• WHAT IS BEING ASKED
Return, unchanged, the stretch of lines from the one containing "This screenshot has width=1200, height=1081." through the one containing "(x=30, y=58)".
..........
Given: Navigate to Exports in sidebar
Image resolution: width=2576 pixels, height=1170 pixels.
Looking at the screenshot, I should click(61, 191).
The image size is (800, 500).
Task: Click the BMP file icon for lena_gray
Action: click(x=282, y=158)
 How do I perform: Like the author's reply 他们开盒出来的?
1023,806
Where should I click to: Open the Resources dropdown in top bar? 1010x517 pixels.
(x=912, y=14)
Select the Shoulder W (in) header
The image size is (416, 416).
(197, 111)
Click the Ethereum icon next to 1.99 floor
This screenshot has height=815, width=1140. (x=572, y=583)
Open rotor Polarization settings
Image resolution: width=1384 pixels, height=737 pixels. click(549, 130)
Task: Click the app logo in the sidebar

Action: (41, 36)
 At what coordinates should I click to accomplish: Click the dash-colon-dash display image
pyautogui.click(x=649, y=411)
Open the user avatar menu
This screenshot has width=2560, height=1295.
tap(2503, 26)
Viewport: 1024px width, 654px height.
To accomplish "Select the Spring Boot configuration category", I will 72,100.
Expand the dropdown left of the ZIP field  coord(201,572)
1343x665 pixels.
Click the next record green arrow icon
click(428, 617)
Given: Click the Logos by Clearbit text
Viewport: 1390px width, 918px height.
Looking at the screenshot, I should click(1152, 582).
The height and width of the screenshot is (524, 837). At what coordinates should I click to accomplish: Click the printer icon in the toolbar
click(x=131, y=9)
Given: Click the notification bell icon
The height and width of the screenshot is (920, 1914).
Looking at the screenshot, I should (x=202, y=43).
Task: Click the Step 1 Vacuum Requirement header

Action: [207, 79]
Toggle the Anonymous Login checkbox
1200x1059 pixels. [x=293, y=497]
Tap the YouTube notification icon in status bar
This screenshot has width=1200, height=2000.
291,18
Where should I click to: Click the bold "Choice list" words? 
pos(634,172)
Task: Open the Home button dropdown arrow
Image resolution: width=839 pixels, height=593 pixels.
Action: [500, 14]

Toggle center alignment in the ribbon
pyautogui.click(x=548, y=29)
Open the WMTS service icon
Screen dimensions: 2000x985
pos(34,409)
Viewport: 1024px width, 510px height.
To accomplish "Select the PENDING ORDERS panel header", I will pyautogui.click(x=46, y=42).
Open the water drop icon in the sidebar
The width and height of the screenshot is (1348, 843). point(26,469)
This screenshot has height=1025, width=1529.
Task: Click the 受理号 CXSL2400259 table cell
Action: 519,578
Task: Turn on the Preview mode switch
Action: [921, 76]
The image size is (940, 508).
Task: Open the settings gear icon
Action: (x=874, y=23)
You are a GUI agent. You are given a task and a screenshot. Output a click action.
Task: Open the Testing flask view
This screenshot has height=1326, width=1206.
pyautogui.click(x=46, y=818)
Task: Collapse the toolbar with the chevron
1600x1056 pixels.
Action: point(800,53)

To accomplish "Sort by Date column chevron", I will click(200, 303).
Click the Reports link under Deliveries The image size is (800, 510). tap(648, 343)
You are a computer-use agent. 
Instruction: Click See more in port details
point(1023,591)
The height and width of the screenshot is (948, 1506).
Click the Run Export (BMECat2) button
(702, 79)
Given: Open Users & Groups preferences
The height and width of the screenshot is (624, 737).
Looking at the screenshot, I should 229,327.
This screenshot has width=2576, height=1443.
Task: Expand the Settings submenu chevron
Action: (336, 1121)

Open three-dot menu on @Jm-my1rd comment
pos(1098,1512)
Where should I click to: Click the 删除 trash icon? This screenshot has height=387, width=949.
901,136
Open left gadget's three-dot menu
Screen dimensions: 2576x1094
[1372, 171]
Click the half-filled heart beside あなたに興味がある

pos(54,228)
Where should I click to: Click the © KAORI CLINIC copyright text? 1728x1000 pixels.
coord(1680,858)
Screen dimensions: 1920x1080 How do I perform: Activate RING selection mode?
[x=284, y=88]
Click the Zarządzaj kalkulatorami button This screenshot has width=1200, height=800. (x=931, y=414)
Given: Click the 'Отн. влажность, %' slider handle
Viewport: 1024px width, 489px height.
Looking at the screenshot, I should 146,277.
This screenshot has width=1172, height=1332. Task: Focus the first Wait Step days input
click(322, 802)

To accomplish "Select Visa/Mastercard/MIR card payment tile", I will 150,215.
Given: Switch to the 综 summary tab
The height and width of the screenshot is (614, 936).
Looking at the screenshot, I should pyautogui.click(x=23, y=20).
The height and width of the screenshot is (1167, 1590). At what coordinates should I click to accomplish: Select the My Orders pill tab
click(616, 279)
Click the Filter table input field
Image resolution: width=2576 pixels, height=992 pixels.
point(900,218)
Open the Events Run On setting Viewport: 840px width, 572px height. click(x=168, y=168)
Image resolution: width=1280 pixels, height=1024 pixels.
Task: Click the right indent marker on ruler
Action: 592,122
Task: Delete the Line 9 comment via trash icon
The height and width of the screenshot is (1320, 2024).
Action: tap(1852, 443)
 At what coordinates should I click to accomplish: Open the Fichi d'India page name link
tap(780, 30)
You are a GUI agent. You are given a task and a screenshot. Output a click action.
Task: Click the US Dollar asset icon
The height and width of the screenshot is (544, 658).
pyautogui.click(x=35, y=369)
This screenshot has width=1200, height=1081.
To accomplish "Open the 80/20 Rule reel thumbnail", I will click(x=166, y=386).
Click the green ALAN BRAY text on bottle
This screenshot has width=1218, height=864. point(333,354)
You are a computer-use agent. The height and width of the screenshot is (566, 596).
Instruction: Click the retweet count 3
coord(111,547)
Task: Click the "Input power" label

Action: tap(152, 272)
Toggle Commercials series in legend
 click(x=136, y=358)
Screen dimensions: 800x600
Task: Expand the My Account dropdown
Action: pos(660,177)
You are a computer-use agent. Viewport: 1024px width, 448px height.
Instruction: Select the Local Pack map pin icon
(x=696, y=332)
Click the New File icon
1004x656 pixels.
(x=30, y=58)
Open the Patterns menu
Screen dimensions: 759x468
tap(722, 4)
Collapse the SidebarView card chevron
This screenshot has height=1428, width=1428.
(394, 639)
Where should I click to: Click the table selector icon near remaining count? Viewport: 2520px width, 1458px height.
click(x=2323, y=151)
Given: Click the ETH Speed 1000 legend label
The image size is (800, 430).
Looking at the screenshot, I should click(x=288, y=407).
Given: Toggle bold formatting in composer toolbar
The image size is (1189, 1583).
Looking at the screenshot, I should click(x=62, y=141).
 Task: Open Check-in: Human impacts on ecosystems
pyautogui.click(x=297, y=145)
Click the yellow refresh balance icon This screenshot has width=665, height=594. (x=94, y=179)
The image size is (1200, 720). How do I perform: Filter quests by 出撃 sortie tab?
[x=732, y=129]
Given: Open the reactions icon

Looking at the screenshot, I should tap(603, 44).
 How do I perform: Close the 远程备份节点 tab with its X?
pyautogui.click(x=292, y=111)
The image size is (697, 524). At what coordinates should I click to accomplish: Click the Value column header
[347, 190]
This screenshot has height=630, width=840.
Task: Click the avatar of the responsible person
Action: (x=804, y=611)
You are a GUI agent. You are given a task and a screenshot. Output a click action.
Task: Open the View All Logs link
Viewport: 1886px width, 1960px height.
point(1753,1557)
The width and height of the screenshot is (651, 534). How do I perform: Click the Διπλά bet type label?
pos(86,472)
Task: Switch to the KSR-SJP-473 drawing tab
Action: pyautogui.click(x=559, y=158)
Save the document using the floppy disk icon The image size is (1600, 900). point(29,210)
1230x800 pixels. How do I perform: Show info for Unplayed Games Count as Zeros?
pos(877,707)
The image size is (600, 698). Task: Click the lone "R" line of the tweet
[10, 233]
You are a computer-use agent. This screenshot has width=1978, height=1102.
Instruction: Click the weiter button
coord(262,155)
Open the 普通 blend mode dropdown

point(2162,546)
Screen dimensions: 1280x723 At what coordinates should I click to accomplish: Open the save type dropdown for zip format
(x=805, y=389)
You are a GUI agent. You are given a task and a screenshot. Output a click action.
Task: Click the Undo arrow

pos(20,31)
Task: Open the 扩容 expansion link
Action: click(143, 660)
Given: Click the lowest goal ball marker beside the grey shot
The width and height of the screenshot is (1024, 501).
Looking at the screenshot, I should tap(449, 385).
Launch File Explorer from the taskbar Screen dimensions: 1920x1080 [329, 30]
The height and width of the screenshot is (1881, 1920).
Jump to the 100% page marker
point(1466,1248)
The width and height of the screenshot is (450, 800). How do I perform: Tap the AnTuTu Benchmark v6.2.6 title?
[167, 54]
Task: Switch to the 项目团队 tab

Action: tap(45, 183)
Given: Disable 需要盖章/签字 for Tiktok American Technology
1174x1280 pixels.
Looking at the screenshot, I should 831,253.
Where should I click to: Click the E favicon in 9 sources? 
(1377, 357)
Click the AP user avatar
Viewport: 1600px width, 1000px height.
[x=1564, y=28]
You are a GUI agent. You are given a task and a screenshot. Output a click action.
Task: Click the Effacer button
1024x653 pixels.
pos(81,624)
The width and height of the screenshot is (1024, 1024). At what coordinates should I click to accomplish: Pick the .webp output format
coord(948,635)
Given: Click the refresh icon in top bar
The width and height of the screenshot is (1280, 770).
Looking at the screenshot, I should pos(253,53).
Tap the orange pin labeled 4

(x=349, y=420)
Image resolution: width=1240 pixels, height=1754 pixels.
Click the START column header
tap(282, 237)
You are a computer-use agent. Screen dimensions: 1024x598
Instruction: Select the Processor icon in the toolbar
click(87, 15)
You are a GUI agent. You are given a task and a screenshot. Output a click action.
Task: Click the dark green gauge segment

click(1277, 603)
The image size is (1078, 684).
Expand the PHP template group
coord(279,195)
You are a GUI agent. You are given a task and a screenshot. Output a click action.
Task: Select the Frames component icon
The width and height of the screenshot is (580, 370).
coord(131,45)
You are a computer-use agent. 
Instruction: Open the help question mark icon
..........
• THE ANSWER
This screenshot has width=1200, height=1081.
To accomplish "Open the 80/20 Rule reel thumbnail", I will click(x=166, y=386).
Click the green ALAN BRAY text on bottle
This screenshot has width=1218, height=864. point(333,354)
You are a computer-use agent. The height and width of the screenshot is (566, 596).
Instruction: Click the retweet count 3
coord(111,547)
Task: Click the "Input power" label

Action: tap(152, 272)
Toggle Commercials series in legend
 click(x=136, y=358)
Screen dimensions: 800x600
Task: Expand the My Account dropdown
Action: pos(660,177)
You are a computer-use agent. Viewport: 1024px width, 448px height.
Instruction: Select the Local Pack map pin icon
(x=696, y=332)
Click the New File icon
1004x656 pixels.
(x=30, y=58)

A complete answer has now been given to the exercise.